§ Selected excerpt:
□ □ □ □ □

During a break in the action in one of my weekly racquetball games, a fellow racquetball player mentioned that the new guy on the court was the highest-producing stockbroker in the entire state of Florida, but no one would ever know because he never talked about it.
Suspiciously, I congratulated the new guy on his success and commented that I didn’t think stockbrokers existed today, as the Internet has replaced most stockbrokers with the online trading concept.
“Sure, there are more online tools available today, but I am by far better than any individual investor who has to use those tools,” he replied.
Before I had an opportunity to support my statement with the concept of online recruitment tools replacing headhunters, as I have read over the past few years, he postulated, “Take a look at those basketball players on the basketball court. Do you think that the best player on the court can step onto this racquetball court and beat you in a game of racquetball?” I knew the answer because I competed with many good racquetball players.
Before I responded, he asked, “Do you think that you can walk onto the basketball court and compete with those guys?” I knew the answer to that question as well, because I coach my nine-year-old son’s basketball team and know first-hand the difficulty in mastering the mechanics and fundamentals of basketball.
Before I responded to that question, he said, “The reason that you would answer ‘no’ to those questions is the same reason why online tools will never replace the good stockbrokers: most investors do not know what they are doing.”
Based on the veracity of his comment, two things became clear at that moment: I was convinced that this guy may be the top-producing stockbroker in the state, and with the latest recruitment tools in corporate career sites, job boards, applicant tracking systems, and referral programs, corporate recruiters may not know what they are doing in successfully recruiting top talent.
From a headhunter’s perspective, I am not stating that all corporate recruiters do not know what they are doing; I am suggesting that the new talent-acquisition model is flawed in the quality of corporate recruiting talent and the cost-per-hire strategic objective.

□ □ □ □ □

§ Items from a data source:
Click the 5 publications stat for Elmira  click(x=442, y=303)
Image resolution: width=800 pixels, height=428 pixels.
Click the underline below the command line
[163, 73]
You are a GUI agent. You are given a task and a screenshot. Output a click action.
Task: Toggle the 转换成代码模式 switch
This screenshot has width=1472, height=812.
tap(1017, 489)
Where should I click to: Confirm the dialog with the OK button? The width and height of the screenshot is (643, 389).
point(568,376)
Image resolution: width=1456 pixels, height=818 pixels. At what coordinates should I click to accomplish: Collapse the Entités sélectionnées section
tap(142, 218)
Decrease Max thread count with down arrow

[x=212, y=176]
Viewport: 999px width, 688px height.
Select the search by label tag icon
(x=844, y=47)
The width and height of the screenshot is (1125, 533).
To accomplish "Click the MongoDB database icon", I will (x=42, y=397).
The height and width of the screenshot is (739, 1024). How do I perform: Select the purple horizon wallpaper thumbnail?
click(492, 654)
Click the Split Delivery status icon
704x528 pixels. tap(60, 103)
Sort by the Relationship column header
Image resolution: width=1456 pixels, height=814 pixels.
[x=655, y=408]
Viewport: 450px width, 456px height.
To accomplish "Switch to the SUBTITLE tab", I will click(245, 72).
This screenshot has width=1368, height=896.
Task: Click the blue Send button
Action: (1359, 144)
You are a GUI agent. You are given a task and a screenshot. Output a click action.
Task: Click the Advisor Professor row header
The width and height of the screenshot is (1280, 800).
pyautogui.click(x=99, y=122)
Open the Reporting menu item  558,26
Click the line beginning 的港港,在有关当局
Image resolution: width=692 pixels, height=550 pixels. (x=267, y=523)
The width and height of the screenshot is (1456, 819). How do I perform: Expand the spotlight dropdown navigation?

□ □ □ □ □

§ Challenges:
(a) Summarize the essay about the stockbroker on the racquetball court and corporate recruiting in two sentences.
(b) Write the next part of the essay about the stockbroker on the racquetball court and corporate recruiting, starting after its final sentence.

§ Responses in order:
(a) During a racquetball game, the writer met a stockbroker who argued that online tools will never replace good stockbrokers because most investors do not know what they are doing, comparing this to athletes who could not succeed in each other's sports. The writer concluded that corporate recruiters using the latest recruitment tools may likewise not know how to recruit top talent, and that the new talent-acquisition model is flawed both in the quality of its recruiters and in its cost-per-hire objective.

(b)
Quality of Talent
To win the war for talent and maximize the ROI in recruitment tools, organizations must upgrade their recruiting staff by recruiting only top recruitment talent. These professionals bring successful headhunting skills in developing relationships and gaining a level of trust with candidates in accessing their skills, understanding their career motivations, selling the organization, and motivating that candidate to take action.
The usual suspects on the typical corporate recruiting staff consist of the ex-headhunters who have crashed and burned in the third-party-agency model because they were unsuccessful in making enough placements to earn/sustain a living. Since they can earn a steady income in the corporate setting, they may not be as passionate about the thrill of the hunt, which is the common denominator for success in finding the right candidate for the right job.
On the other end of the spectrum, some corporate recruiters are more HR-focused. They are subject-matter experts on HR metrics, branding, onboarding, retention, and engagement; however, they tend to be reactive, process-oriented, resume-content driven, and often lack the hands-on sales skills necessary in strategically leading procrastinating hiring managers throughout the interview process while anticipating and resolving issues.
Organizations must recruit top recruiting talent, not through online job postings, but the proven way by headhunting for the successful recruiting professionals who are not actively seeking employment. Initially this will be a more expensive proposition from a compensation perspective, but in the end you get what you pay for because finding good talent won’t be cheap, and cheap talent will not produce good results.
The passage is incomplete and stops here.